Moving on to earnings. We delivered another strong quarter of solid earnings growth. Normalized EBITDA was $97 million in the fourth quarter, up 14% year-over-year. And GAAP diluted earnings per share was $0.61, up 33% year-over-year. Our normalized EBITDA margin increased 60 basis points to 20.4%. And as expected, our Q4 2012 GAAP diluted earnings per share includes $0.02 in amortization and other costs associated with our acquisitions, including Ideas International. This trend continues to reflect our commitment to improving margins while also investing in the growth of our business.

For the full year, normalized EBITDA was $315 million, up 13% year-over-year. And GAAP diluted earnings per share was $1.73, up 24% year-over-year. Our normalized EBITDA margin increased 50 basis points to 19.5%. And as I mentioned previously, our earnings were adversely impacted by a shortfall in our Contract Optimization business.

EPS was positively impacted by a lower than expected tax rate in the fourth quarter and for the full year, largely due to the release of tax reserves related to the close of tax audits.

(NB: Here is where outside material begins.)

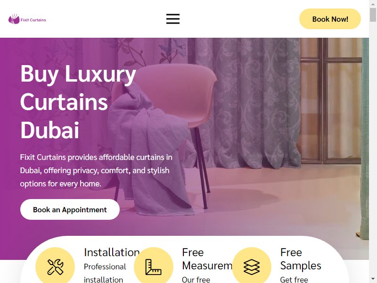Click the Our free measurement description

(196, 280)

And also diluted EPS for the full year 2012 included acquisition-related charges of $0.05 per share compared to $0.04 per share in 2011.

Turning to cash. Our strong performance for the full year translated into continued growth in free cash flow, which increased by 11% to $237 million. Over the long term, we continue to expect to generate free cash flow substantially greater than our net income, given our tight cash management and the negative working capital characteristics of our Research business.

During the fourth quarter, we utilized our cash to return capital to shareholders through our share repurchase program, and we repurchased almost 480,000 shares at a total cost of approximately $22 million. For the full year, we repurchased 2.7 million shares at a total cost of $111 million. We ended the quarter with a strong balance sheet and cash position with net cash of $95 million.

Our current credit facility runs through December of 2015 and, at this time, provides us with almost $350 million of remaining borrowing capacity. We have ample cash flow and liquidity to continue to grow our business and execute initiatives that drive increased shareholder value.

We continue to look for attractive acquisition opportunities as a potential use of cash. And in absence of appropriate acquisition opportunities, we believe that repurchasing our shares remains a compelling use of our capital and we have $210 million remaining under our board authorization.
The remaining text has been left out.